演習問題:
a - 本文の手順では、CCleanerでレジストリをスキャンするときにどのボタンをクリックするか。
b - 本文のCCleanerの手順に出てくる、クリックする項目をすべて手順の順に挙げよ。
c - 次の記述が本文と一致するかを、それぞれ「はい」か「いいえ」で答え、根拠となる本文の語句をそのまま引用せよ。(i) CCleanerは有料のレジストリクリーナーである。(ii) 修復の途中で、バックアップの作成についての確認ダイアログが表示される。(iii) レジストリを修復した後は、PCを再起動してエラーが解決したかを確認する。

方法2: レジストリクリーナーアプリで修復する
レジストリを手動で変更することに抵抗がある場合は、サードパーティのレジストリクリーナーアプリを使ってレジストリの問題を修復することもできます。
無料のレジストリクリーナー「CCleaner」を使用してレジストリを修復する場合は、次の手順で操作します。
- 『CCleaner公式のダウンロードページ』からインストーラーをダウンロードしてインストールします。
- CCleanerの詳しいインストール手順については、『Windows10 – CCleanerのインストール方法・できない時の対処』を参考にしてください。
- CCleanerを起動して、左ペインで「レジストリ」をクリックします。
- 英語表記になっている場合は、「Options」→「Settings」→「Language」を「Japanese」に変更してください。
- 「問題をスキャン」をクリックして、レジストリをスキャンします。
- 問題のあるレジストリが一覧で表示されます。「問題を解決」をクリックします。
- バックアップの作成についての確認ダイアログが表示されるので「はい」をクリックします。
- 問題のあるレジストリが自動的に修復されます。レジストリの問題がなくなったらCCleanerを終了します。
レジストリクリーナーを実行してレジストリが修復できたら、PCを再起動してエラーが解決したか確認してください。
対処4: 高速スタートアップを無効化する
Windowsの高速スタートアップ機能が原因で、「Windowsサービスに接続できませんでした」のエラーが発生するケースがあります。

提示資料:

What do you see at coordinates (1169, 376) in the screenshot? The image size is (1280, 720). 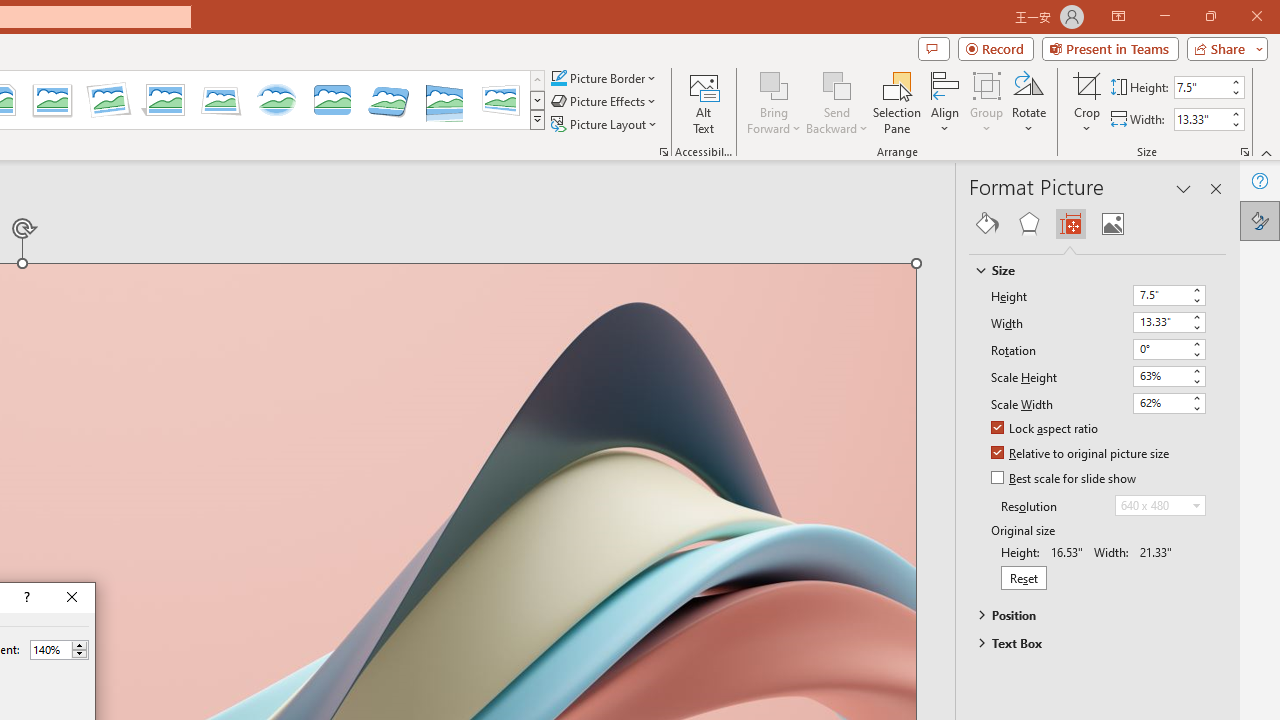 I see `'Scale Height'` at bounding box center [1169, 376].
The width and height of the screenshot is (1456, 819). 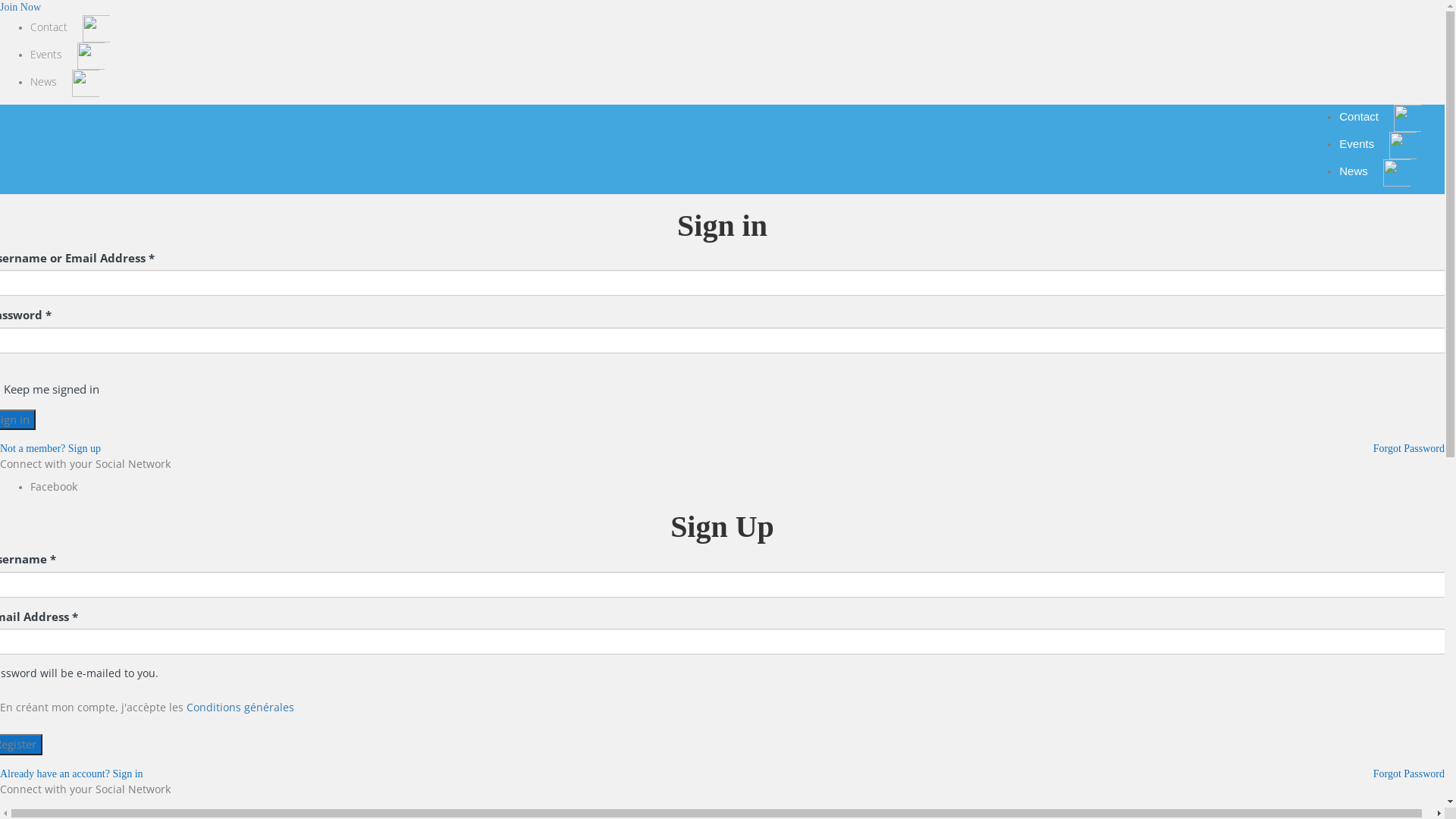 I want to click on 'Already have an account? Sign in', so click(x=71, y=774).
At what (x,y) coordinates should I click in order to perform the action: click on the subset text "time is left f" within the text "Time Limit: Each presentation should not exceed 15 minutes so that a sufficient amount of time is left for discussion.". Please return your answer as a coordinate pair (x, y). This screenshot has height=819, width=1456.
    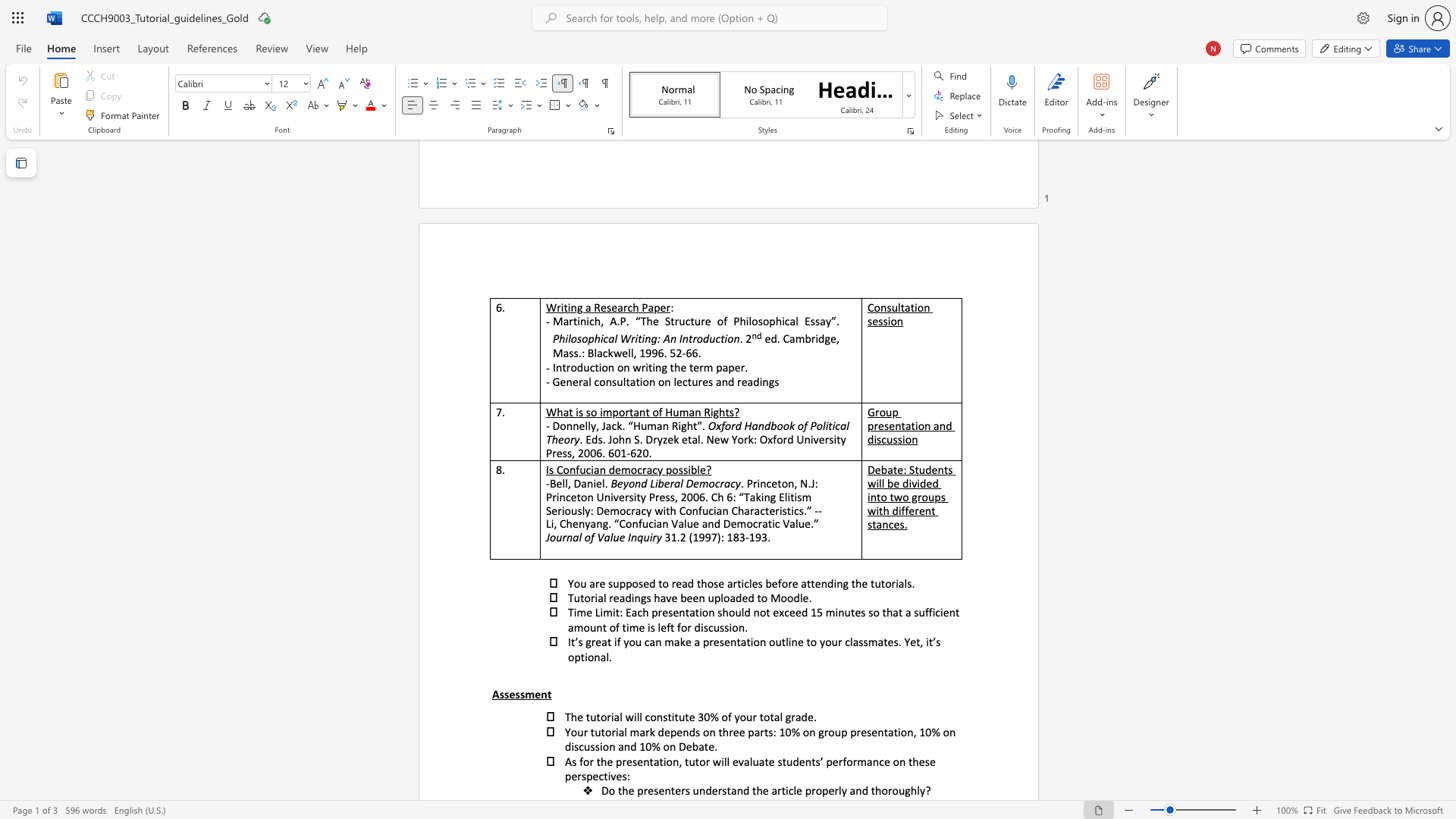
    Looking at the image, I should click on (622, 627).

--

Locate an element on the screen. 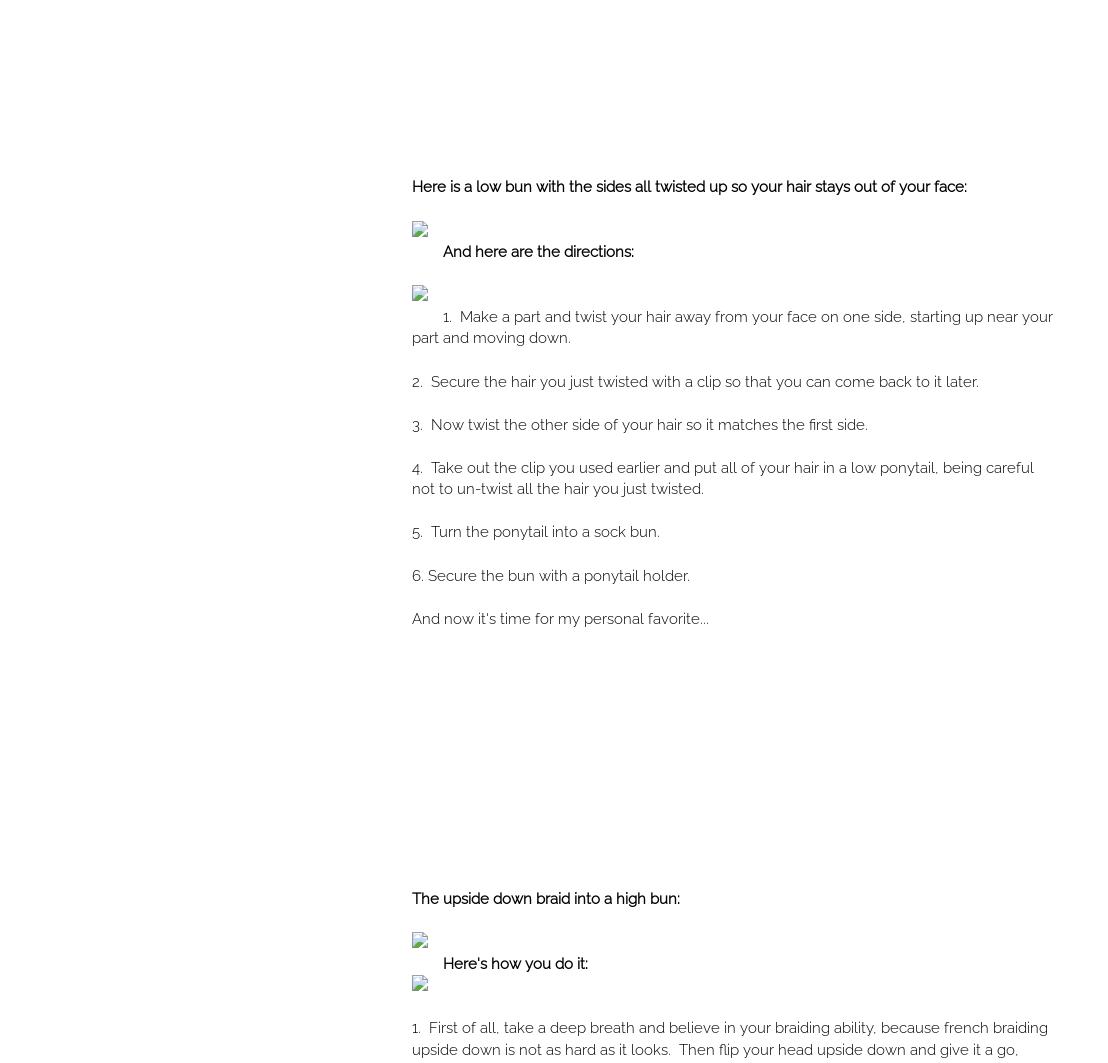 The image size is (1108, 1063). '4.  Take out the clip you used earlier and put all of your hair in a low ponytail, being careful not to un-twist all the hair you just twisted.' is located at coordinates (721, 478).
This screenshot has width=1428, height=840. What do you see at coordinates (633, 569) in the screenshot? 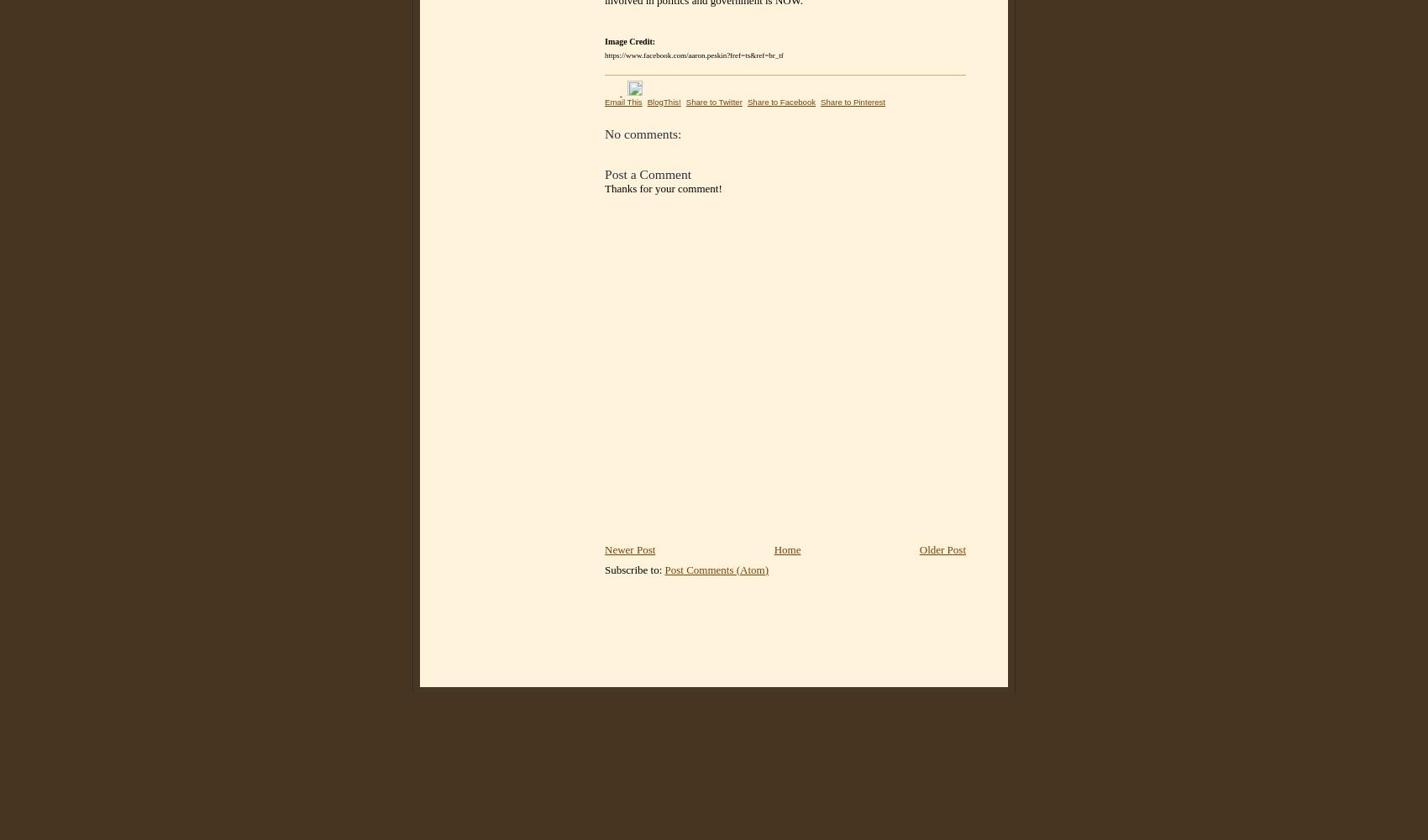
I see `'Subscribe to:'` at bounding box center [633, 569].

...

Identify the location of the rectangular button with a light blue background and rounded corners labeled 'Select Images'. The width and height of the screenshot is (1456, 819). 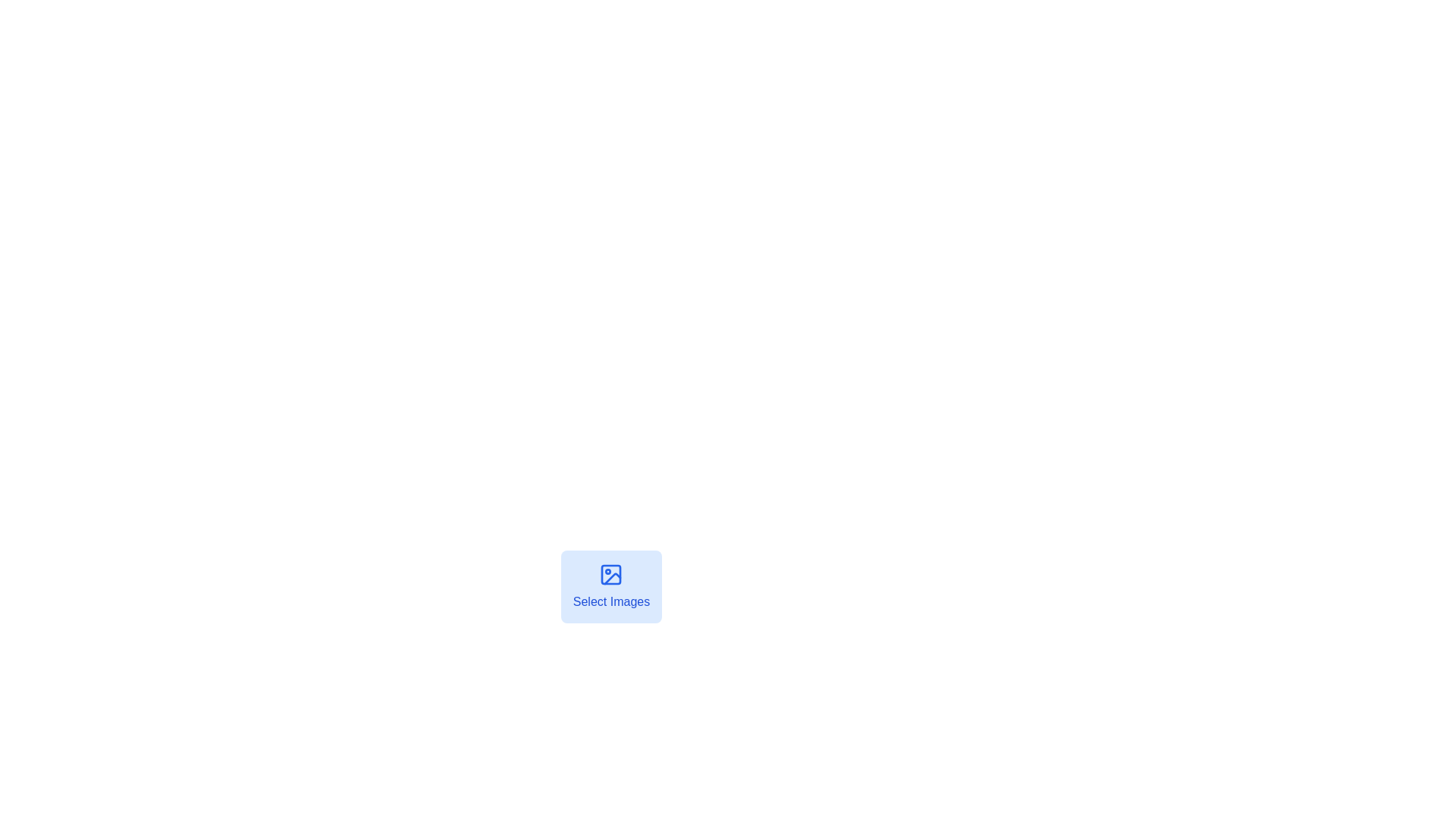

解答:
a - 「問題をスキャン」

b - 「レジストリ」、「問題をスキャン」、「問題を解決」、「はい」

c -
(i) いいえ。『無料のレジストリクリーナー「CCleaner」』
(ii) はい。『バックアップの作成についての確認ダイアログが表示される』
(iii) はい。『PCを再起動してエラーが解決したか確認してください』